12 min read

In this article by Dimitri Aivaliotis, author Mastering NGINX – Second Edition, The NGINX configuration file follows a very logical format. Learning this format and how to use each section is one of the building blocks that will help you to create a configuration file by hand. Constructing a configuration involves specifying global parameters as well as directives for each individual section. These directives and how they fit into the overall configuration file is the main subject of this article. The goal is to understand how to create the right configuration file to meet your needs.

(For more resources related to this topic, see here.)

The basic configuration format

The basic NGINX configuration file is set up in a number of sections. Each section is delineated as shown:

<section> {

    <directive> <parameters>;

}

It is important to note that each directive line ends with a semicolon (;). This marks the end of line. The curly braces ({}) actually denote a new configuration context, but we will read these as sections for the most part.

The NGINX global configuration parameters

The global section is used to configure the parameters that affect the entire server and is an exception to the format shown in the preceding section. The global section may include configuration directives, such as user and worker_processes, as well as sections, such as events. There are no open and closing braces ({}) surrounding the global section.

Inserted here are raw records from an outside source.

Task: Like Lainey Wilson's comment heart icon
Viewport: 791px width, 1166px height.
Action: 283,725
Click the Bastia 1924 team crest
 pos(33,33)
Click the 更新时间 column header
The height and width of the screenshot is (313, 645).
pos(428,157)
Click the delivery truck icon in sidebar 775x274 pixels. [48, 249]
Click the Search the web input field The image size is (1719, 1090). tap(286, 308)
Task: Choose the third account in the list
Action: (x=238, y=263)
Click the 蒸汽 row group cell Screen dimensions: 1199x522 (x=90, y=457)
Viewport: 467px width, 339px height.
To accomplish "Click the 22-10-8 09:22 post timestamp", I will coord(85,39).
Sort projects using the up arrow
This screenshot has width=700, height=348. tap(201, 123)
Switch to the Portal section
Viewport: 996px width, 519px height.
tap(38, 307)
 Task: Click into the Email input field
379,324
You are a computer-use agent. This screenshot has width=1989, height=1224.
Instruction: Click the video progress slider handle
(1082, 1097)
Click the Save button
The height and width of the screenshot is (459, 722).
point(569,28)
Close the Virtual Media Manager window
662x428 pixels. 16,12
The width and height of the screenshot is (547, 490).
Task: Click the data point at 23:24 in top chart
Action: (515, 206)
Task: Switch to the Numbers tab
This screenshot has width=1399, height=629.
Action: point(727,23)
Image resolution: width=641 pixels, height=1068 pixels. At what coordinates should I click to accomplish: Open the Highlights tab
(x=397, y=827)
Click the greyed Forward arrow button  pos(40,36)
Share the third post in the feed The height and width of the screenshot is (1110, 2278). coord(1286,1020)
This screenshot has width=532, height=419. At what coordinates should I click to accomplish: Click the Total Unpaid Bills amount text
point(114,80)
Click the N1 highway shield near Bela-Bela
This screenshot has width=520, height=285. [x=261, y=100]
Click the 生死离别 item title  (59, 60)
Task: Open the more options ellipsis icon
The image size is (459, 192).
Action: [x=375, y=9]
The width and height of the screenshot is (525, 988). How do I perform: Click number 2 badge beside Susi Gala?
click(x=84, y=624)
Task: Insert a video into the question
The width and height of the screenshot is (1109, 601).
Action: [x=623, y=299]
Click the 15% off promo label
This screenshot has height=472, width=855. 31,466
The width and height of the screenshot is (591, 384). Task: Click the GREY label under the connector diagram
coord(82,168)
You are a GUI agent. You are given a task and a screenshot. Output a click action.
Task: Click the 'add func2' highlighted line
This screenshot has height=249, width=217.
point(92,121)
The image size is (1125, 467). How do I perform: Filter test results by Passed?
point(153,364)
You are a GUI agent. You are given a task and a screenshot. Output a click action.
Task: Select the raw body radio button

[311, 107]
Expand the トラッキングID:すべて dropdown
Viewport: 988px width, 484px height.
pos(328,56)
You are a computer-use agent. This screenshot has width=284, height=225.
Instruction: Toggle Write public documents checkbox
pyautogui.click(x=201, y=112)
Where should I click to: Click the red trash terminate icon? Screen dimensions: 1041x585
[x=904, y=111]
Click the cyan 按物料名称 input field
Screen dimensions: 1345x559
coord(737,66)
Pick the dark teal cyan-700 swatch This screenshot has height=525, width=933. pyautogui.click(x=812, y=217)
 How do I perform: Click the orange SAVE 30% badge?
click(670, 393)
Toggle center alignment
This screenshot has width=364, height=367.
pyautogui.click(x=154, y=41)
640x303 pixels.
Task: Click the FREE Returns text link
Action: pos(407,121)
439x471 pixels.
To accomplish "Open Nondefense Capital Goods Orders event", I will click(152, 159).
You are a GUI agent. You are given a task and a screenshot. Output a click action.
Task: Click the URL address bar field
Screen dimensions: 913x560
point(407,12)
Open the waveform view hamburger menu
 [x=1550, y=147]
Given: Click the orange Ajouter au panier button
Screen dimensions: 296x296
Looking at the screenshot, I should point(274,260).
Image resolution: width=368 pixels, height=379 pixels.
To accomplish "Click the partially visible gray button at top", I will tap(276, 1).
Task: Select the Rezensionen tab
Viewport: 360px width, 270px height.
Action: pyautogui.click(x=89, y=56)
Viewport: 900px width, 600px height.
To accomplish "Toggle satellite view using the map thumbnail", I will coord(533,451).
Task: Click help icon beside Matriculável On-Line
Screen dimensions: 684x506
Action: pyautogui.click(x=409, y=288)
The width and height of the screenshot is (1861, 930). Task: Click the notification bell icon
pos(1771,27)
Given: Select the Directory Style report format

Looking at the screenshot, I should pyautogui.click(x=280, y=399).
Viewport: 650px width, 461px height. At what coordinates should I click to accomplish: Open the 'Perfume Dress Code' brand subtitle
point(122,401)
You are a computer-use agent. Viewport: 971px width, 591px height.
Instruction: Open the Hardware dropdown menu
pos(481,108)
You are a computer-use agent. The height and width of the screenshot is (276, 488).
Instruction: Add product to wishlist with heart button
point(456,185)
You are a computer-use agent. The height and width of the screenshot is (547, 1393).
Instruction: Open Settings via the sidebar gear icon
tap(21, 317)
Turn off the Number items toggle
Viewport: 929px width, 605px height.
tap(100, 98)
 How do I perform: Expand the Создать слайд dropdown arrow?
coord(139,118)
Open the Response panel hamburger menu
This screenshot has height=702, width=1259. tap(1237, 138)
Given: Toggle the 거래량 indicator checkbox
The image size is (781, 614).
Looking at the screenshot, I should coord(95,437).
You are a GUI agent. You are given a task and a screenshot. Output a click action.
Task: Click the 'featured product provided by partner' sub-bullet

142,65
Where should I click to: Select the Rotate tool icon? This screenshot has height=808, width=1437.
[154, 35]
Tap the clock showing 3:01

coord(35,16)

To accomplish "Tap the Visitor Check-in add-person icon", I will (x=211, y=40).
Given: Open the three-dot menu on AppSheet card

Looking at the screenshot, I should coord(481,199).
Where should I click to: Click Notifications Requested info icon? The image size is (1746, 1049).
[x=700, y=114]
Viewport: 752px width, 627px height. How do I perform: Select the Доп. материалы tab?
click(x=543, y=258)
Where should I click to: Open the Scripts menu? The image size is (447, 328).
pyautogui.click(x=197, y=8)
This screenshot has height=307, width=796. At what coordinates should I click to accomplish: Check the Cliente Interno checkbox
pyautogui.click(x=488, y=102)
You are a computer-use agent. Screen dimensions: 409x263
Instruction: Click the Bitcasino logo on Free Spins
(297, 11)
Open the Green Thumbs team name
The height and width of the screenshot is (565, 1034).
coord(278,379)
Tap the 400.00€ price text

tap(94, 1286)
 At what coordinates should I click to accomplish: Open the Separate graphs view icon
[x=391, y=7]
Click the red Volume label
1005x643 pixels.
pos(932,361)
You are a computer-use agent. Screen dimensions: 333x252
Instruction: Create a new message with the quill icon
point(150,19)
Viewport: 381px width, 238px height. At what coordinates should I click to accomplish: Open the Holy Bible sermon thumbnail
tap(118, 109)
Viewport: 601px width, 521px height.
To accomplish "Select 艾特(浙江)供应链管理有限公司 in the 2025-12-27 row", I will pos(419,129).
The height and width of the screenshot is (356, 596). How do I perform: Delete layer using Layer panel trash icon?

The most important configuration directives in the global context are shown in the following table. These configuration directives will be the ones that you will be dealing with for the most part.

Global configuration directives

Explanation

user

The user and group under which the worker processes run is configured using this parameter. If the group is omitted, a group name equal to that of the user is used.

worker_processes

This directive shows the number of worker processes that will be started. These processes will handle all the connections made by the clients. Choosing the right number depends on the server environment, the disk subsystem, and the network infrastructure. A good rule of thumb is to set this equal to the number of processor cores for CPU-bound loads and to multiply this number by 1.5 to 2 for the I/O bound loads.

error_log

This directive is where all the errors are written. If no other error_log is given in a separate context, this log file will be used for all errors, globally. A second parameter to this directive indicates the level at which (debug, info, notice, warn, error, crit, alert, and emerg) errors are written in the log. Note that the debug-level errors are only available if the –with-debug configuration switch is given at compilation time.

pid

This directive is the file where the process ID of the main process is written, overwriting the compiled-in default.

use

This directive indicates the connection processing method that should be used. This will overwrite the compiled-in default and must be contained in an events context, if used. It will not normally need to be overridden, except when the compiled-in default is found to produce errors over time.

worker_connections

This directive configures the maximum number of simultaneous connections that a worker process may have opened. This includes, but is not limited to, client connections and connections to upstream servers. This is especially important on reverse proxy servers—some additional tuning may be required at the operating system level in order to reach this number of simultaneous connections.

Here is a small example using each of these directives:

# we want nginx to run as user 'www'
user www;

# the load is CPU-bound and we have 12 cores
worker_processes  12;

# explicitly specifying the path to the mandatory error log
error_log  /var/log/nginx/error.log;

# also explicitly specifying the path to the pid file
pid        /var/run/nginx.pid;

# sets up a new configuration context for the 'events' module
events {

    # we're on a Solaris-based system and have determined that 
        nginx
    # will stop responding to new requests over time with the 
        default
    # connection-processing mechanism, so we switch to the 
        second-best
    use /dev/poll;
    # the product of this number and the number of 
        worker_processes
    # indicates how many simultaneous connections per IP:port pair 
        are
    # accepted
    worker_connections  2048;

}

This section will be placed at the top of the nginx.conf configuration file.

Using the include files

The include files can be used anywhere in your configuration file, to help it be more readable and to enable you to reuse parts of your configuration. To use them, make sure that the files themselves contain the syntactically correct NGINX configuration directives and blocks; then specify a path to those files:

include /opt/local/etc/nginx/mime.types;

A wildcard may appear in the path to match multiple files:

include /opt/local/etc/nginx/vhost/*.conf;

If the full path is not given, NGINX will search relative to its main configuration file.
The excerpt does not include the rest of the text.